Tensions boil surrounding Hillsborough Co. teacher raises

- More than 100 Hillsborough County teachers gathered outside the school board meeting Tuesday, demanding a pay raise that the district said it can't afford.

A day earlier, negotiators from the district offered teachers a $1.8 million pay bonus that the union could distribute as it sees fit.

While that figure might sound high, teachers were expecting about eight times that amount.

The union said, by its math, if you split the district's offer among the 20,000 Hillsborough County teachers it ends up being a pay bump of just $92 per person. When spread among the 4,800 teachers asking for a raise this year, it's still only a couple hundred dollars.

"If you don't take care of your teachers, who in the end is affected? The kids are," said Jennifer Terenzi, a teacher at Hunter's Green Elementary School.

Terenzi said she and her colleagues are hoping for enough money to cover cost-of-living increases and the amount of money she pays out of her own pocket for her classroom which, at this point, is about $2,000.

She's among the teachers who said they've been told they'll receive a raise after they've worked in the district for three years. According to the teacher's union, the $4,000 figure comes from the pay scale listed on the district's website.

"Budgets are about choices and in this district, we've consistently chosen to put employees last and that's a problem," said Stephanie Baxter-Jenkins, Executive Director of the Hillsborough County Teacher's Association.

Board member April Griffin, however, said a salary increase is not guaranteed in the teachers' contract, which is negotiated each year. On top of that, the district currently has a $44 million budget shortfall and has dipped into its reserves so many times its been warned by bond rating agencies to discontinue doing so or risk higher interest rates.

Griffin said that could cause a serious issue.

"When we have to borrow money to build these schools down in south county to meet the growth down there, it will cost the taxpayers millions of dollars a year in interest payments alone," she explained.

Meanwhile, both sides are hoping to see the other side budge.

"I hope so, but based on what they came back to us with [Monday], I'm not optimistic," Terenzi said.

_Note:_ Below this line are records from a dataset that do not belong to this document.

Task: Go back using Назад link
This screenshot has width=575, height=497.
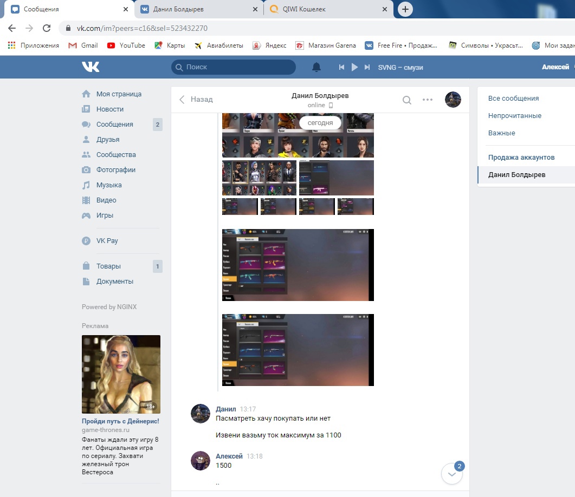Action: (x=196, y=100)
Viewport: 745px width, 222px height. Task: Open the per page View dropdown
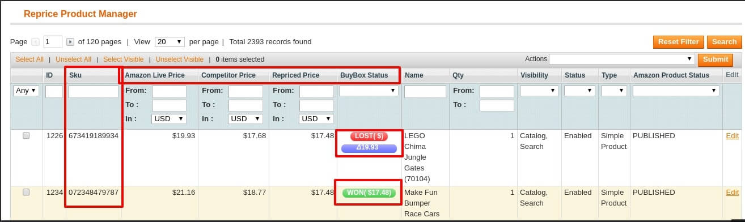pyautogui.click(x=170, y=42)
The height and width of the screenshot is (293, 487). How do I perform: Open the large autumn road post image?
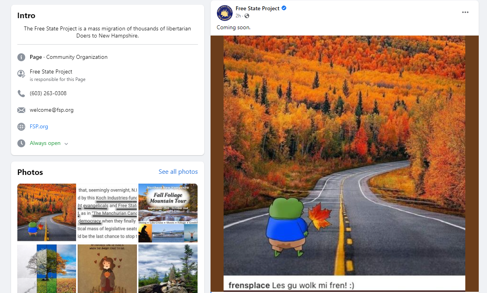(344, 163)
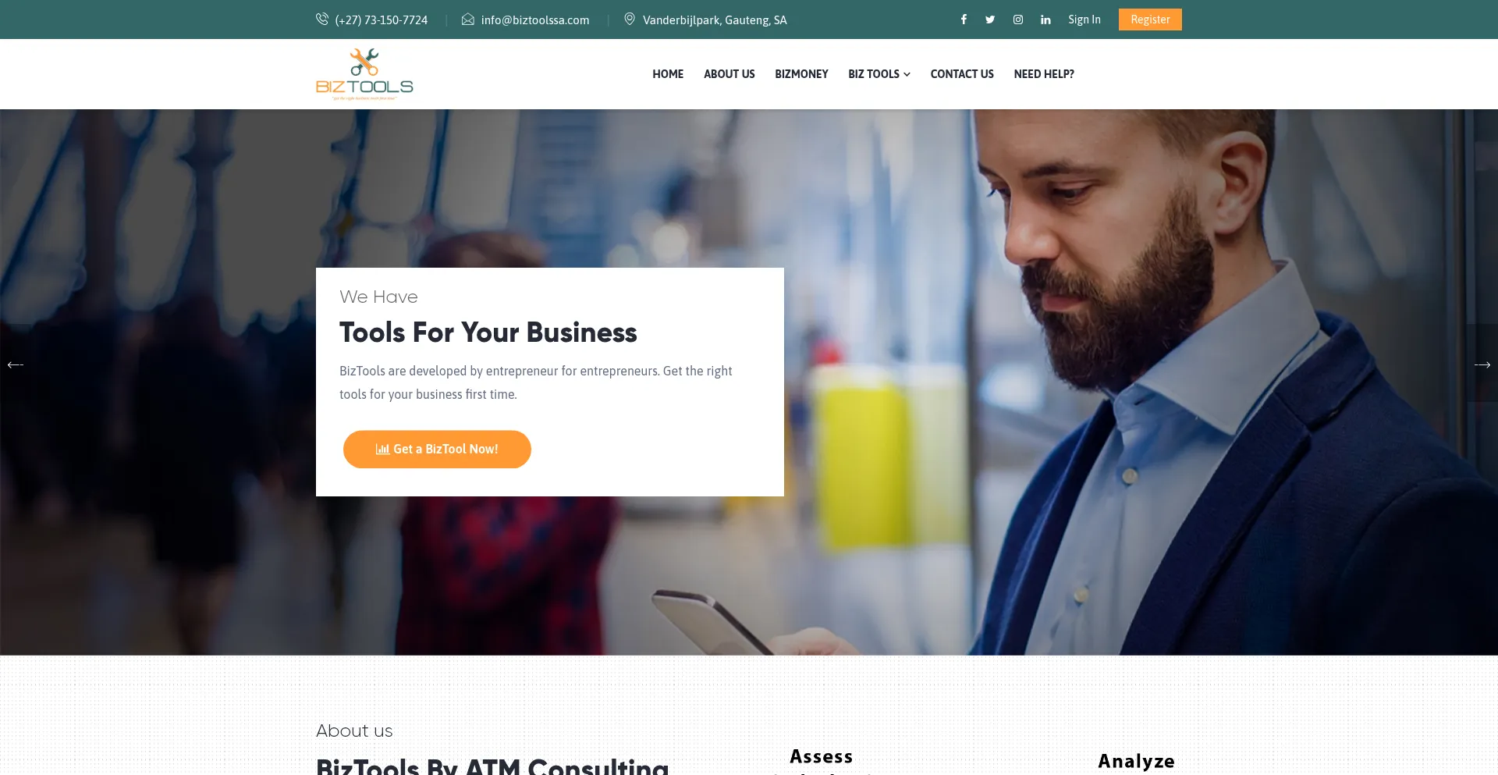Click Get a BizTool Now! button
1498x775 pixels.
point(437,450)
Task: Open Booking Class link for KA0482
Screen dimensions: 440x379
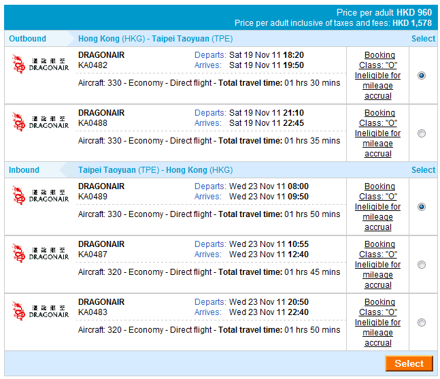Action: (x=378, y=60)
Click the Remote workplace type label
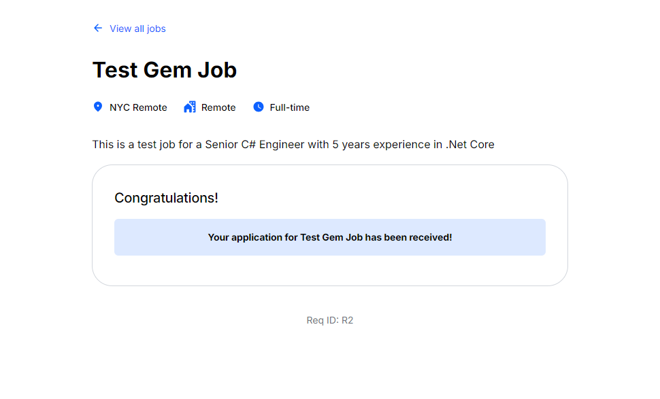The image size is (660, 399). tap(218, 107)
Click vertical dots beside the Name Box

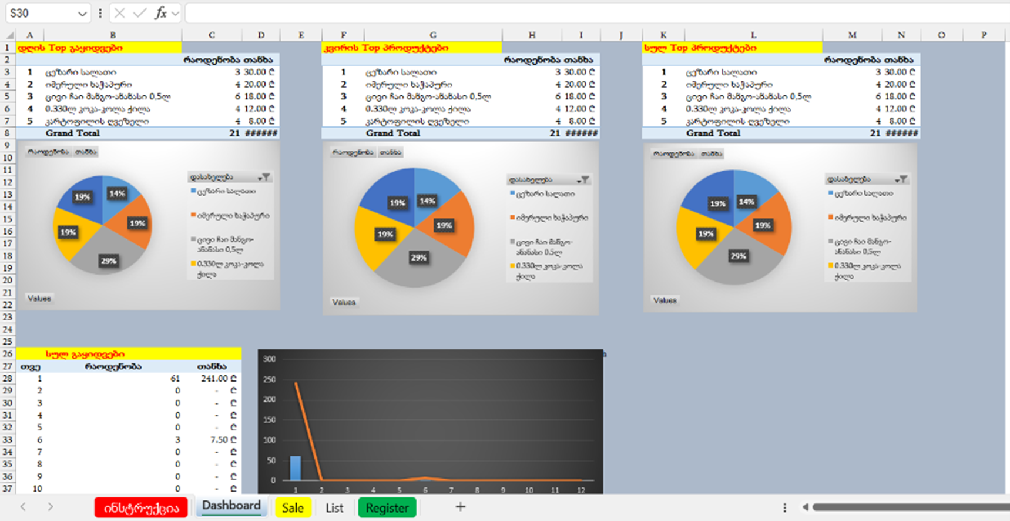click(100, 13)
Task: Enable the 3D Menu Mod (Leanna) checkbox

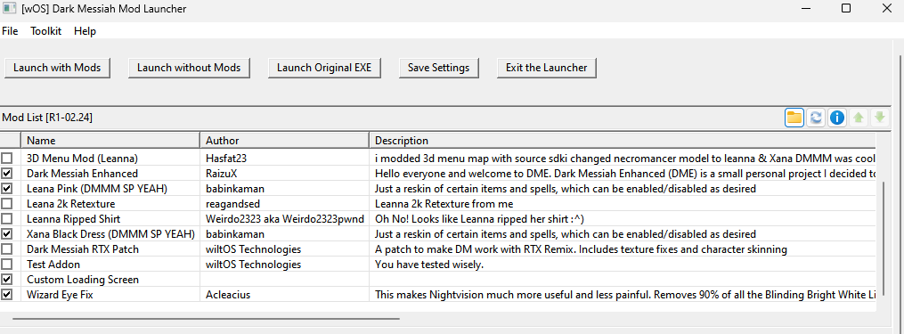Action: 7,158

While the Hillsborough County School Board meeting carried on as usual Tuesday afternoon, it was hard to ignore the sound of protestors standing outside the glass doors.

The sound of "vote them out, vote them out," could be heard as board member discussed other issues.

Non-employees were the first to address the school board. "You want to tout a 15% growth in graduation rates but yet you don't honor the troops that are out there doing the work. That's your job, to pay those teachers," said Stephen Dewhite.

"To me, the quality of the schools is these individuals behind me. The teachers," said Margaret Miller, getting emotional.

The school board addressed a few other items before it was time for employee comments. More than two dozen teachers lined up to speak.

"If it's that bad, let's get a sales tax on the ballot and let the people decide whether they want this thing to go or not," said Leo Haggerty, Vice President of the Hillsborough Classroom Teachers Association.

"We are tired, we don't feel heard, we don't feel respected," said teacher Joshua Newhouse.

Teachers say the budget issues aren't their faults but some say it could force them to switch districts.

"It is my choice to teach," said teacher Joshua Fishbein. "It certainly isn't for the money and how much longer will it be before my choice is to be somewhere else where I, where we, are valued at $92 an hour."

"You've awoken a sleeping giant and believe me, they're mad, they're hungry, and they're loud," Haggerty said.

The school board did not address the pay raise issue at tonight's meeting after employee comments. There's no timeline on when agreement could be reached.